EXERCISE INSTRUCTIONS: Starting at the line that holds "Image resolution: width=1240", reproduce each line exactly up to and including the last line of the records below. Pictures stay out.

- Opening Delimiter -

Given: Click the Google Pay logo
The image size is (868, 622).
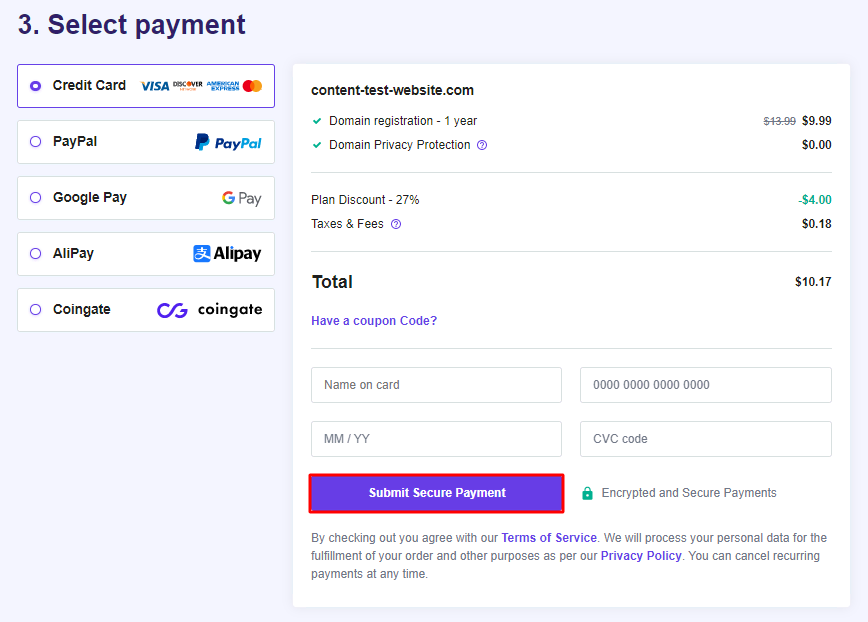Looking at the screenshot, I should coord(242,198).
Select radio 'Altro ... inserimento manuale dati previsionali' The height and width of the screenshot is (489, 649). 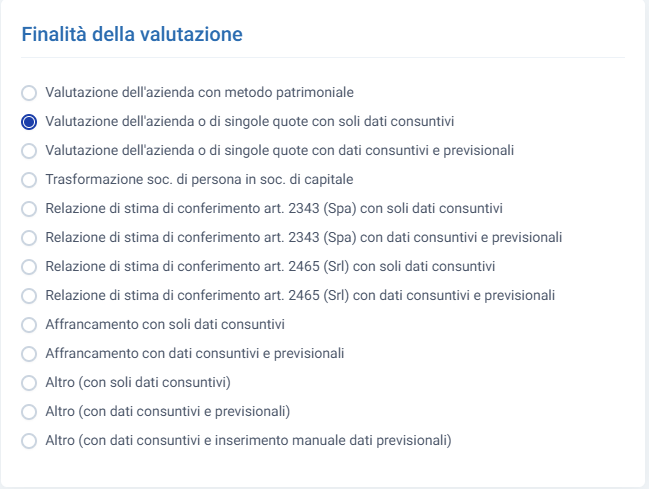pyautogui.click(x=29, y=441)
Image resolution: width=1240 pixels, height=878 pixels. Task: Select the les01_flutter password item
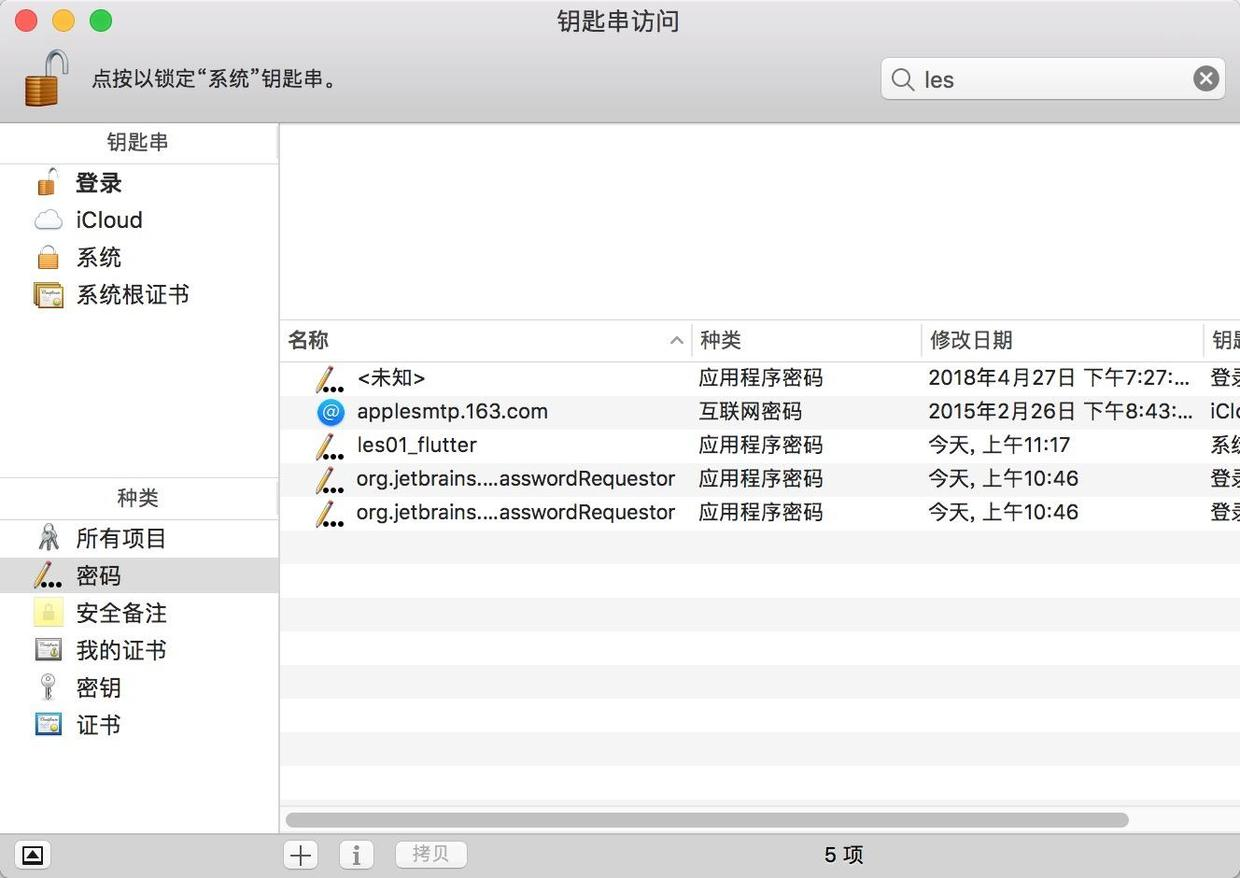416,445
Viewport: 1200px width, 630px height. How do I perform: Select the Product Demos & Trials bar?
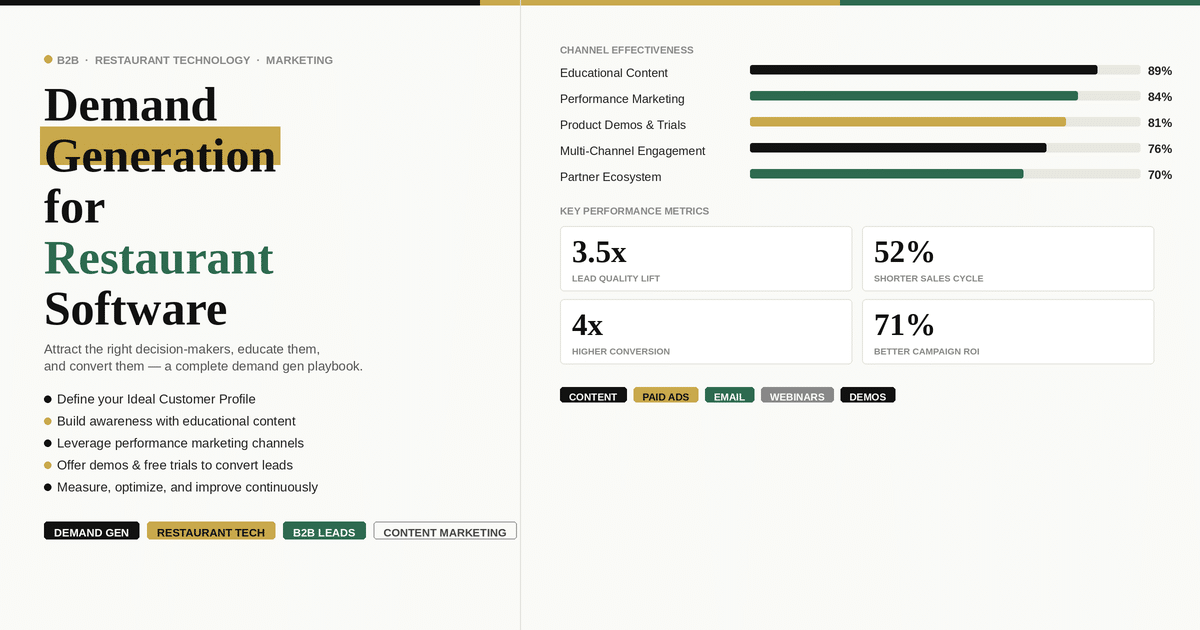[944, 122]
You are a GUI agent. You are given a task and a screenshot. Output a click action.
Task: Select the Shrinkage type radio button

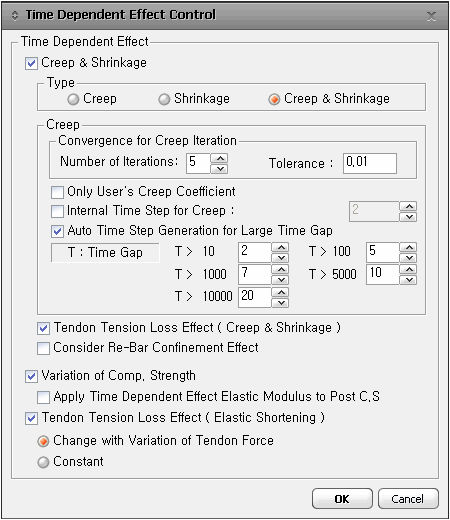[164, 99]
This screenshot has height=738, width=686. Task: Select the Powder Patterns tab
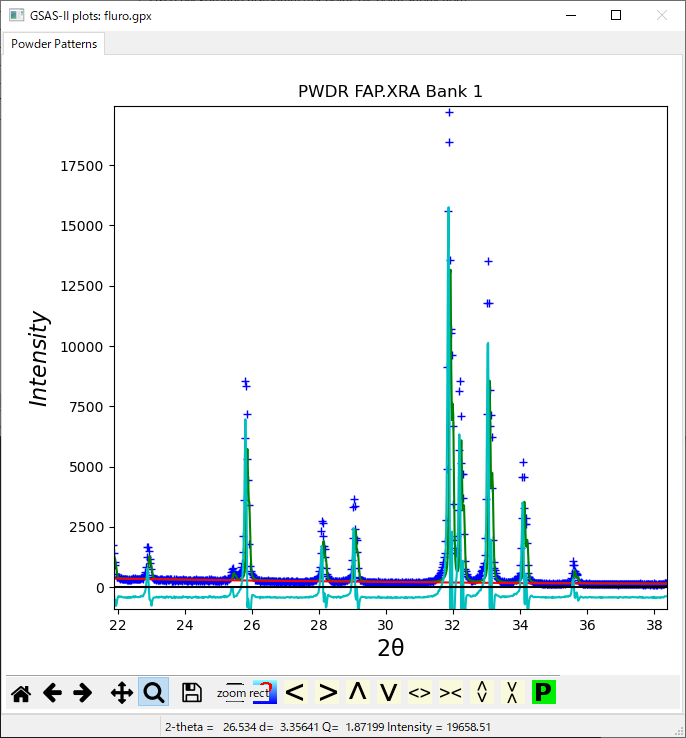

- Closing Delimiter -

YOUR RESPONSE:
Image resolution: width=1240 pixels, height=878 pixels. Task: Select the les01_flutter password item
416,445
Viewport: 1200px width, 630px height. How do I perform: Select the Product Demos & Trials bar?
[944, 122]
You are a GUI agent. You are given a task and a screenshot. Output a click action.
Task: Select the Shrinkage type radio button

[164, 99]
This screenshot has height=738, width=686. Task: Select the Powder Patterns tab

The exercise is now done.